Willy è morto in un modo così assurdo che ci fa dubitare della speranza. Perché non possiamo rassegnarci alla banalità del male: il male va compreso, e fermato, prima che si scateni con la sua follia. Ho sfiorato la comunità capoverdiana grazie alla presenza discreta e affettuosa di alcune signore che erano solite cantare animando la santa messa della mia parrocchia. Voci squillanti, tamburelli, sorrisi: si affrettavano sempre dopo la liturgia a tornare ai loro lavori, umili e preziosi. Ho saputo oggi (ieri, ndr) che Willy era nipote di una di queste donne, così audaci, che hanno lasciato una terra lontana e grazie al loro impegno e a famiglie accoglienti hanno trovato qui nuove case e nuovi parenti, ricreando appunto una comunità. Fa anche più male, se possibile, sapere il dolore di chi hai conosciuto, di chi sai limpido e buono.

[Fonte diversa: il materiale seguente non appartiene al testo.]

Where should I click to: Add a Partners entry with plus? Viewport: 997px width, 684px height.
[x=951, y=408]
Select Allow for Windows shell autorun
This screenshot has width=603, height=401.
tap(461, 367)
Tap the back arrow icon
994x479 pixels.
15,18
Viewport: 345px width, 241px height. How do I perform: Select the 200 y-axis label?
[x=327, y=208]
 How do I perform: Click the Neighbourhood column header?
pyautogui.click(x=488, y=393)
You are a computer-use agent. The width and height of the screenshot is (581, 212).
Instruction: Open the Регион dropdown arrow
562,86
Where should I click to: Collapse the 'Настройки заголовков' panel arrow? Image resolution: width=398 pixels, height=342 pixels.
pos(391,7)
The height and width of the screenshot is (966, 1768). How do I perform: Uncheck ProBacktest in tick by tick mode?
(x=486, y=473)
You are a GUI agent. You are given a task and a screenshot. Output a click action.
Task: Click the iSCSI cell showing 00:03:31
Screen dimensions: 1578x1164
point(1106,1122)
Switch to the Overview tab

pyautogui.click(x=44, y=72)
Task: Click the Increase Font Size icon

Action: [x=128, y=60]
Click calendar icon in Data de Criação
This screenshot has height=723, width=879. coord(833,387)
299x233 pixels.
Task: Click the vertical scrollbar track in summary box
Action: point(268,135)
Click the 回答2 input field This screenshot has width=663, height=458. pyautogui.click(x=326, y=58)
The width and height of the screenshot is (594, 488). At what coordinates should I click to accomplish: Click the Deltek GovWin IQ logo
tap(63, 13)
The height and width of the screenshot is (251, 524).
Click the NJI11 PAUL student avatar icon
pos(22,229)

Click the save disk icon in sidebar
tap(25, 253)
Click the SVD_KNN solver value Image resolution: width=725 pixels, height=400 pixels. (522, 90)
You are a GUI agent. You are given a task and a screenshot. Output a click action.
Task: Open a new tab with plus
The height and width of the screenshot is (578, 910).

Il nostro tempo è povero e malato del nulla che divora le vite, e spinge a depredare la felicità altrui. Il nostro tempo è lacerato e schizofrenico perché i giovani non hanno più donne e madri e sorelle come le coriste della mia parrocchia, capaci di testimoniare con la vita e la fede uno sguardo bello all’umano, di ringraziare, di lavorare sodo in questo nostro mondo per renderlo migliore. Il Vangelo domenicale questa settimana era netto: a costo di essere antipatici, a costo di mancare di rispetto (è rispetto alzare le spalle pensando “mi faccio i fatti miei”?) ci sarà chiesto conto di quando potevamo dire la verità, essere sentinelle e invece abbiamo voltato la testa dall’altra parte. Willy non l’ha fatto e il buon Dio gliene renderà merito. Non avverrà lo stesso per noi, se penseremo che la sua morte non ci riguarda, che tante ne capitano, che è più furbo pensare solo e sempre a se stessi.